I want the kick drum.

The other night at the Derek Webb concert I had a blast. Very few artists can make me think like he can. His perspective on life is amazing.

I think my favorite song on his new album (which he plays ALL of at the show) is “The Spirit and the Kick Drum.” It is a resounding call to the church, all caught up in our sound and lights worship services, to remember that we are not the point. The three lines that stick out from the song, and form the frame onto which each verse is woven:

I don’t want the Spirit, I want a kick drum.

I don’t want the Son, I want a jury of peers.

don’t want the Father, I want a vending machine.

What is it that we want out of Christianity? Do we want God, so that he can give us something else, like health or money?

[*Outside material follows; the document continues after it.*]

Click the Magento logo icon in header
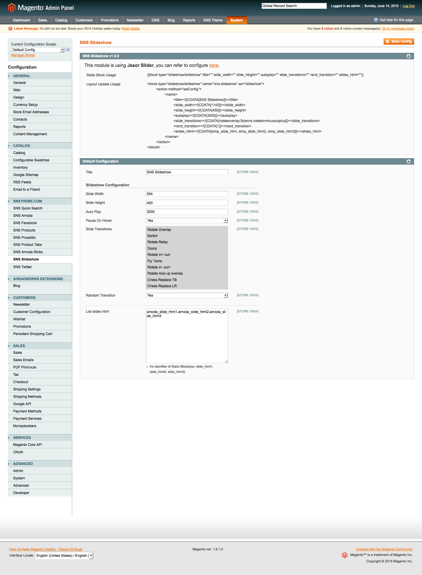The width and height of the screenshot is (422, 575). coord(12,8)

Or do we see HIM as the blessing of the gospel?

How often, if I am honest, I look to what God is holding out in his hand to me, and miss the point that it is the sight of God’s hand at which I ought to marvel.

The Perks of the Job.

I have a confession.

I love raising support.  I know, it’s strange.  How totally and completely un-American.  To ask people to contribute money to our ministry, so that we get paid, is so counter-cultural.

But as we have been doing it full time these past few weeks, I have noticed that being forced to ask people for money also forces me to depend on others, and sheds light on my fierce anti-Christian self-dependence.

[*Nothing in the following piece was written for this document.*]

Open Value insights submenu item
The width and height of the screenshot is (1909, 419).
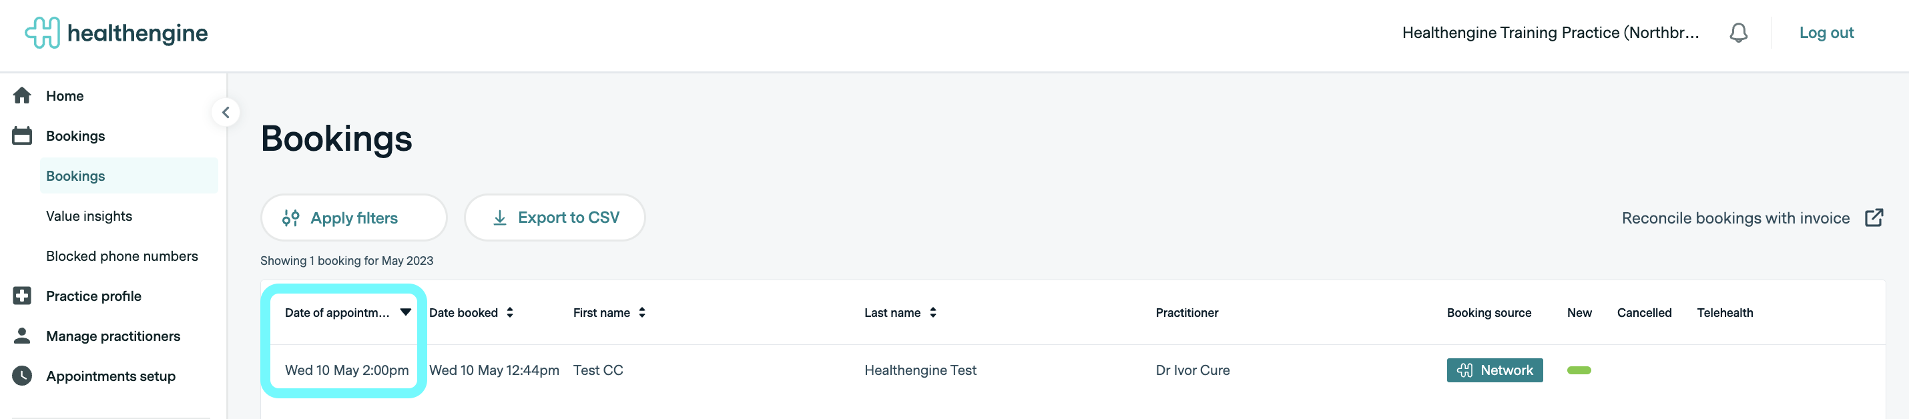point(89,216)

So, while I don’t always enjoy the phone calls, or constantly initiating with folks, I do cherish the reminder that I am not in control.  Apart from Christ, I am a wreck looking for a place to happen.  But in Him I have all I’ve ever needed.

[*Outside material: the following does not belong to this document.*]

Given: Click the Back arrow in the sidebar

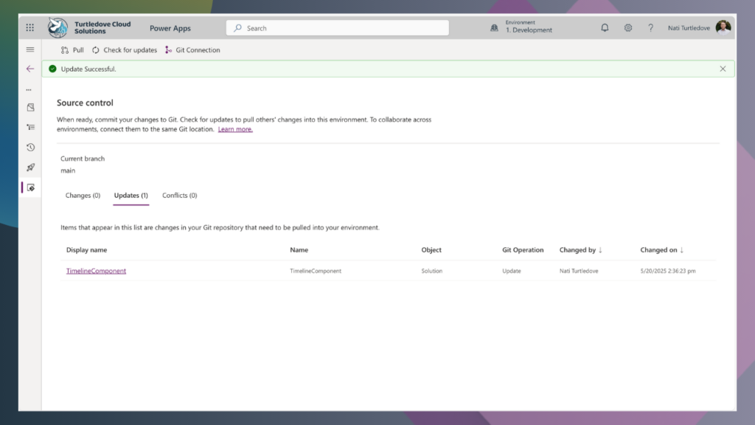Looking at the screenshot, I should tap(29, 69).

What a treat to have a job that forces on a regular basis to deal with my junk.

…We felt it important to go the plants, then pets, then progeny route, and got our first plant, a flowering perennial we named Dr. Stee Ruggle, (he had a rough existence) to prove we could keep something alive for more than a few days….

About Us

The Non-Blog portion of our website was in need of a refresh.  This is a line from our updated “About Us” page that now actually mentions the fact that we have a child.

The shock of being an insider.

This is a quote that rocked me to the core last week.  It’s something Tim Keller references in his study Gospel Christianity 101 (which you should immediately purchase, read, and use as the curriculum at your small group)  He quoted Richard Hays from his book The Moral Vision of The New Testament:

God’s… invasion of the world has wrought an inversion: God has reversed the positions of insiders and outsiders.  Those who are in positions of authority and privilege reject Jesus and the message.  However, people of low or despised position in the social world of first-century Jewish culture receive the gospel gladly, for their need is great… Those familiar with the story should not  under-estimate the shock of this inversion.

It’s a great quote.  It’s not something terribly new to me, but what rocked me this time as I was reading it is the harsh realization that in my church, in my ministry, and in my life I consistently become an insider.  In fact, at times it is my primary goal. I get a new teaching, or a new way of doing things, and I make and “inside” and an “outside.”  I’m always an insider, scratching and clawing my way to be recognized, applauded, and accepted by the other “insiders.”

The gospel alone forces me to admit being an outsider.  But once I am out in the cold, with no way of saving myself, that same gospel shows me (and in some mysterious way gives me) a righteousness that is unshakable.

May God continue to push us out into the cold, lest we believe the compelling lie that there’s something we did (or can do) to save ourselves.

I’m anxious enough to sing.

I was driving today, listening to conservative talk radio (because it’s as funny as Jon Stewart during the Bush years) and all the flailing and panicking and minor-key interludes that accompany advertisements for reseeding packets and buying gold.  Then, I turned off the radio, and looked over the tops of the brilliantly colored red and yellow leaves to notice a hawk flying high on a background of white, wispy clouds.

Despite what is clearly an attack on our way of life, and the worst economic meltdown of the century, and the rise of fascist dictatorships, and eminent inflation, and the end of life as we have known it, and the rolling over of the founding fathers in their graves (according to the show I had just turned off), it was strangely peaceful.

Almost as if God is not worried.

Almost as if the designer of the beautiful leaves and amazing blue sky didn’t stop painting and creating long enough to fret about his kids worrying and thinking he’d left the throne.

God is so worried that he started painting.  Maybe we should take that hint.  We Christians ought to be so vexed and perplexed that we start singing.  The tomb is empty.